_Problem description_. Beginning at the line that includes "The image size is (471, 236)." in the entries below, print each line exactly as it appears, through the last one.

_Data excerpts_.

* * * * *

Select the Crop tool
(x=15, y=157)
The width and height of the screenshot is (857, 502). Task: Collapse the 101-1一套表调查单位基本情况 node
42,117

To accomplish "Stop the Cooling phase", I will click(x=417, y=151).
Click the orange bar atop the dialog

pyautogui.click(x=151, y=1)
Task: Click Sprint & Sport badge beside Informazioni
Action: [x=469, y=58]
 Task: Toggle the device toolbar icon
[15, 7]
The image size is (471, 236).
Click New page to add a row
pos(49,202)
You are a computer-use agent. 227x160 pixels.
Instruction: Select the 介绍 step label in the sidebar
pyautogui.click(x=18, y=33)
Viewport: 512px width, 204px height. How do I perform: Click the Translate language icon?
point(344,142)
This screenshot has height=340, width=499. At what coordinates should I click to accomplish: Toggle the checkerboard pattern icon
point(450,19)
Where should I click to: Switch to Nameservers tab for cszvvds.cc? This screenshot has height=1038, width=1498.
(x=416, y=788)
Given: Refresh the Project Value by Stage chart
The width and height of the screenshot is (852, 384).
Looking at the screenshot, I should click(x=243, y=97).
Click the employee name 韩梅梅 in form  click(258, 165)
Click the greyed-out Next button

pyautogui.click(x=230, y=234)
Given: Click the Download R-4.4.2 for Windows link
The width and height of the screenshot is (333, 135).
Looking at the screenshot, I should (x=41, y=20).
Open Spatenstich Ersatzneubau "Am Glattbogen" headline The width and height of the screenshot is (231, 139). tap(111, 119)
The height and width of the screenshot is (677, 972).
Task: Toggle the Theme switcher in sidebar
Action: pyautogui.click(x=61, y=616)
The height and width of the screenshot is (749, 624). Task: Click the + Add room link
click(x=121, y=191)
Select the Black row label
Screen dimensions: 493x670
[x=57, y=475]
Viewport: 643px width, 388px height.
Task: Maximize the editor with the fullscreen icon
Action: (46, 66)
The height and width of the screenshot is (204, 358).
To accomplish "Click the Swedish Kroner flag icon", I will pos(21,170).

* * * * *

_Solution to the problem_.
The image size is (471, 236).
Click New page to add a row
pos(49,202)
You are a computer-use agent. 227x160 pixels.
Instruction: Select the 介绍 step label in the sidebar
pyautogui.click(x=18, y=33)
Viewport: 512px width, 204px height. How do I perform: Click the Translate language icon?
point(344,142)
This screenshot has height=340, width=499. At what coordinates should I click to accomplish: Toggle the checkerboard pattern icon
point(450,19)
Where should I click to: Switch to Nameservers tab for cszvvds.cc? This screenshot has height=1038, width=1498.
(x=416, y=788)
Given: Refresh the Project Value by Stage chart
The width and height of the screenshot is (852, 384).
Looking at the screenshot, I should click(x=243, y=97).
Click the employee name 韩梅梅 in form  click(258, 165)
Click the greyed-out Next button

pyautogui.click(x=230, y=234)
Given: Click the Download R-4.4.2 for Windows link
The width and height of the screenshot is (333, 135).
Looking at the screenshot, I should (x=41, y=20).
Open Spatenstich Ersatzneubau "Am Glattbogen" headline The width and height of the screenshot is (231, 139). tap(111, 119)
The height and width of the screenshot is (677, 972).
Task: Toggle the Theme switcher in sidebar
Action: pyautogui.click(x=61, y=616)
The height and width of the screenshot is (749, 624). Task: Click the + Add room link
click(x=121, y=191)
Select the Black row label
Screen dimensions: 493x670
[x=57, y=475]
Viewport: 643px width, 388px height.
Task: Maximize the editor with the fullscreen icon
Action: (46, 66)
The height and width of the screenshot is (204, 358).
To accomplish "Click the Swedish Kroner flag icon", I will pos(21,170).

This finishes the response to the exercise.